You write: “If desire transforms into a desire for psychoanalysis, then it’s a desire we must let the trainees invent for themselves.” And you warn that when training becomes a set of prescribed rules, that desire is extinguished.
So my third question would be: (3) how can we envision an institution that, without renouncing the regulatory frameworks that are historically situated and necessary for practice, can also sustain that space of invention, of desire, and of solitude that training requires? How do we avoid institutional belonging smothering what is most alive in the analytic experience?
Finally, at one point in the book, you mention that one of Lacan’s least recognized gestures was separating the truth that emerges from Freud’s discovery, psychoanalysis, from the imaginary and phantasmatic component tied to Freud’s own desire.
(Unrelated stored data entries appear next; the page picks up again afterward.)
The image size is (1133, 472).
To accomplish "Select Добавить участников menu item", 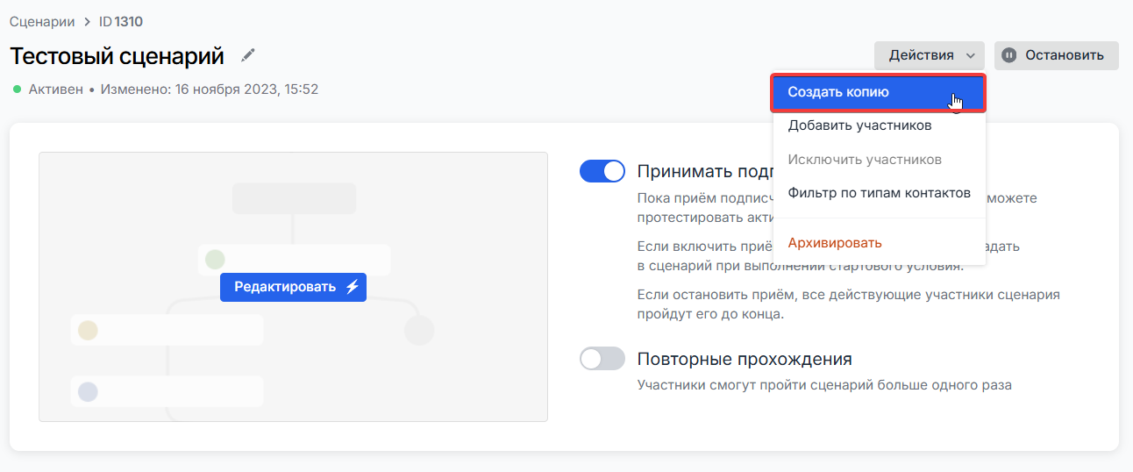I will pyautogui.click(x=859, y=125).
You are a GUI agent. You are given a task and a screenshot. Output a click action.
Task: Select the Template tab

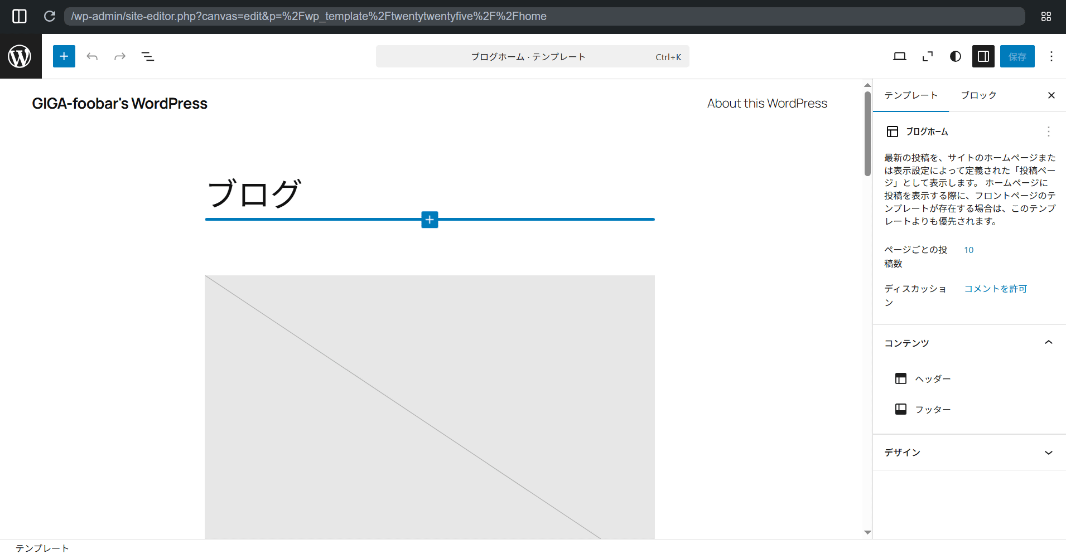[911, 95]
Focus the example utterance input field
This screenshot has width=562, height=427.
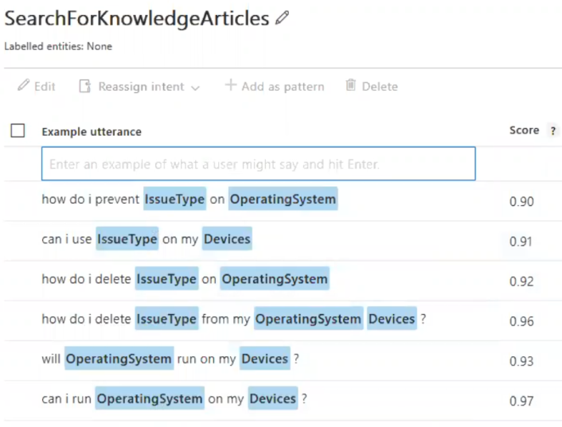(x=258, y=165)
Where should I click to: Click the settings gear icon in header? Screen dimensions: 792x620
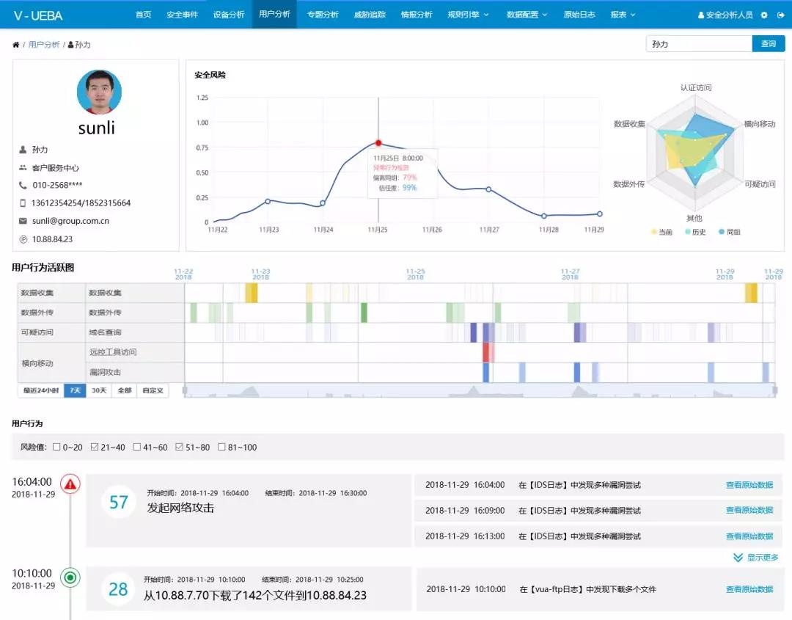[x=764, y=15]
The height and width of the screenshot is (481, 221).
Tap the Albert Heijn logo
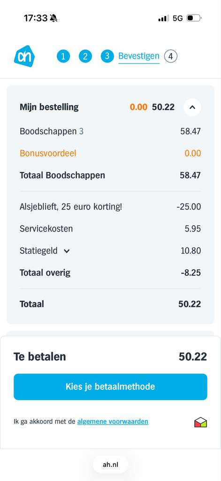[x=24, y=56]
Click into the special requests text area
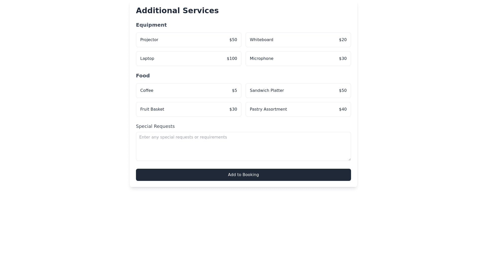 (x=243, y=146)
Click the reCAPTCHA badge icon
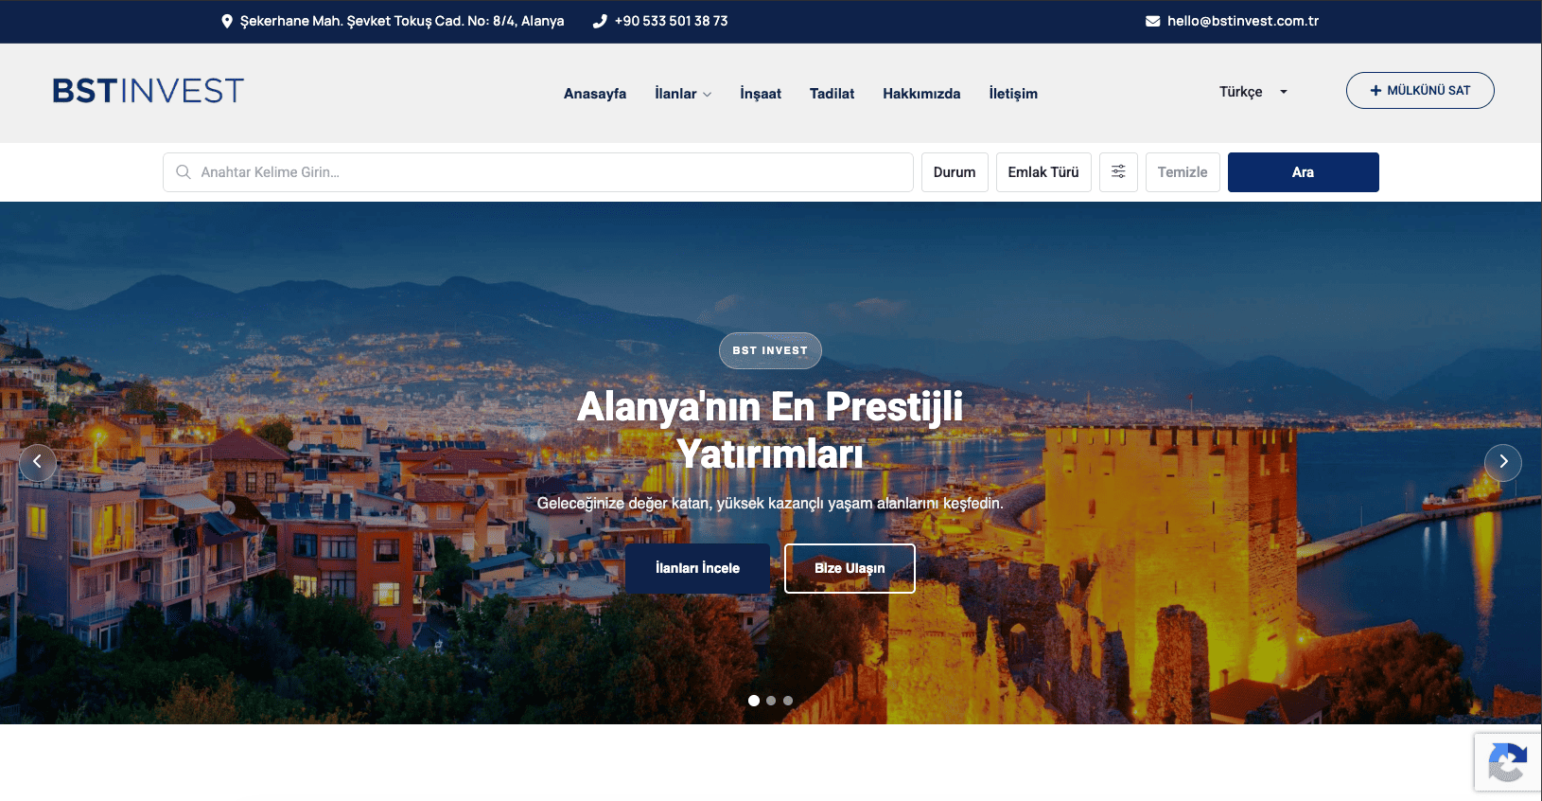This screenshot has width=1542, height=801. tap(1508, 762)
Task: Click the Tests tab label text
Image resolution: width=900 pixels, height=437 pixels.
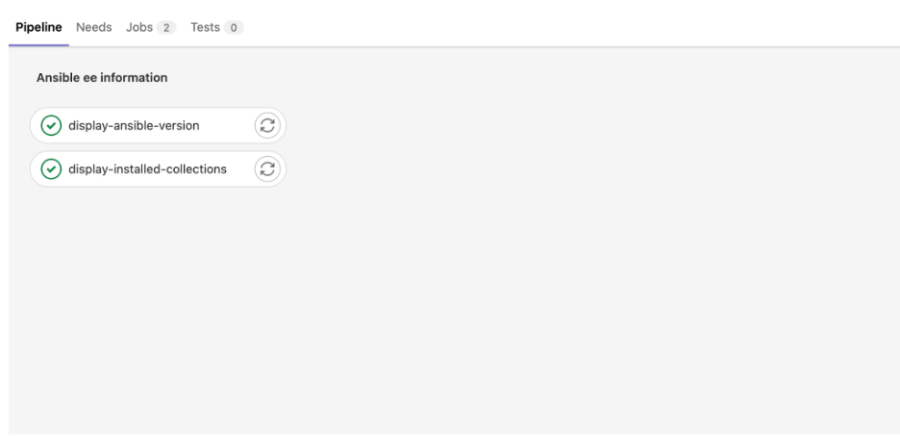Action: point(205,28)
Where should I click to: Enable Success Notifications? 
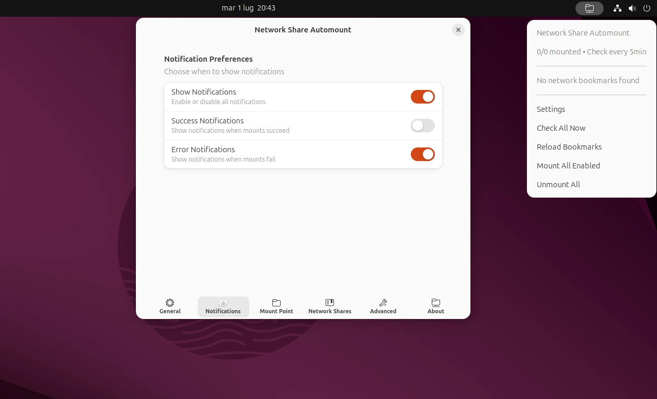[423, 126]
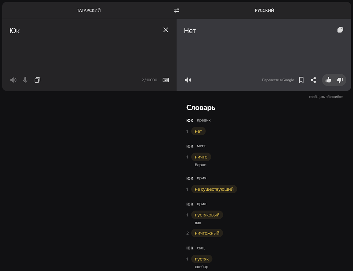Listen to the translation Нет
353x271 pixels.
pos(188,80)
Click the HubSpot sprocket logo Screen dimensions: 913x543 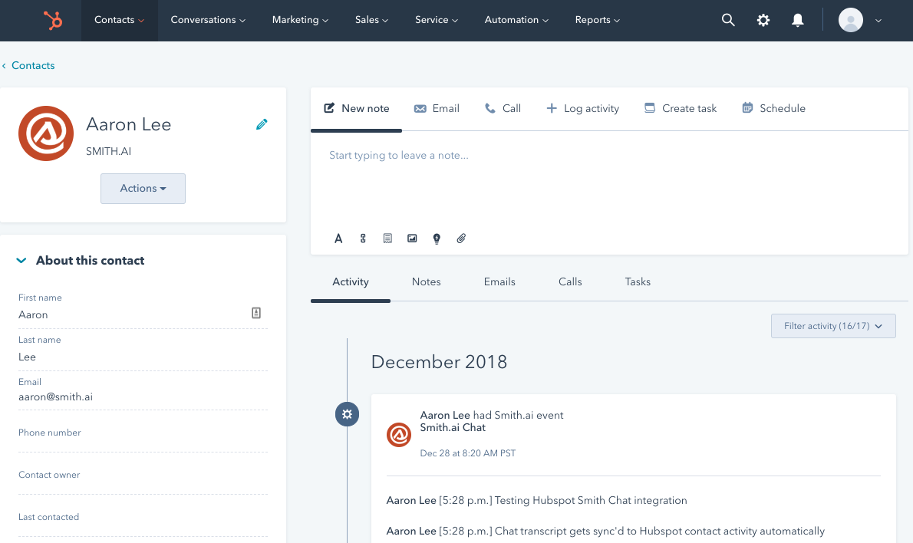click(52, 20)
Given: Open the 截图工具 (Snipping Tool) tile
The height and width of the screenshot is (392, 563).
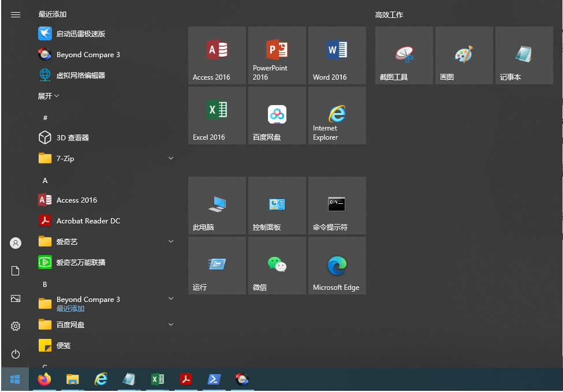Looking at the screenshot, I should point(404,55).
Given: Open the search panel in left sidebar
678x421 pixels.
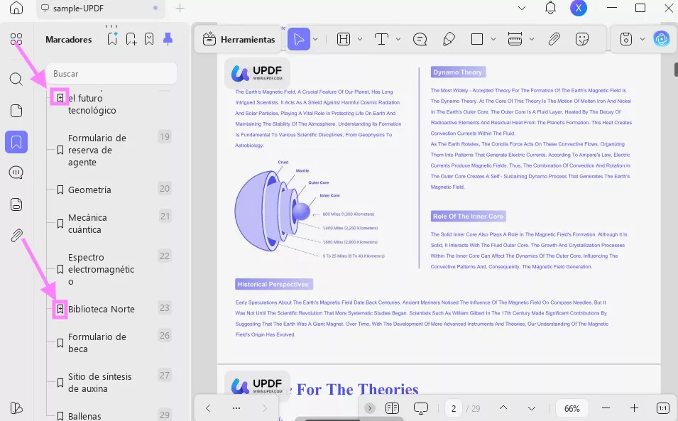Looking at the screenshot, I should pyautogui.click(x=16, y=79).
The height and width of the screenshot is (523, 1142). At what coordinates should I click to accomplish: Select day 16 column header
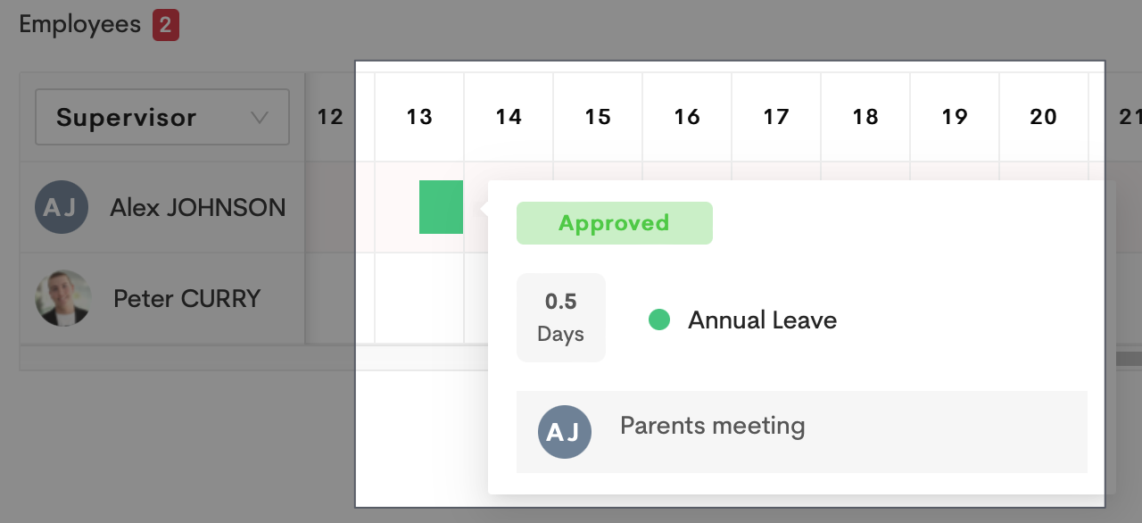[687, 117]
This made me think of the very birth of psychoanalysis —Freud’s self-analysis in The Interpretation of Dreams— where theory and personal experience are inseparably intertwined. Psychoanalysis emerges there as an embodied theory: thinking oneself means dreaming, writing, interpreting oneself.
Something of that also runs through your writing. When you write the appendix in Conversion Disorder, you get appendicitis; when you work on panic, panic dreams appear. The body responds, as if analytic writing could not avoid housing something of the Real. This brought to mind the notion of autotheory —a term launched by Preciado and made central by Maggie Nelson— and its commitment to conceptual elaboration infused with lived experience.
So my final question would be: (4) how do you think about the link between psychoanalysis and autotheory? What place does the auto-analytic dimension have in the analyst’s writing, but also in the subjective elaboration of the analysand?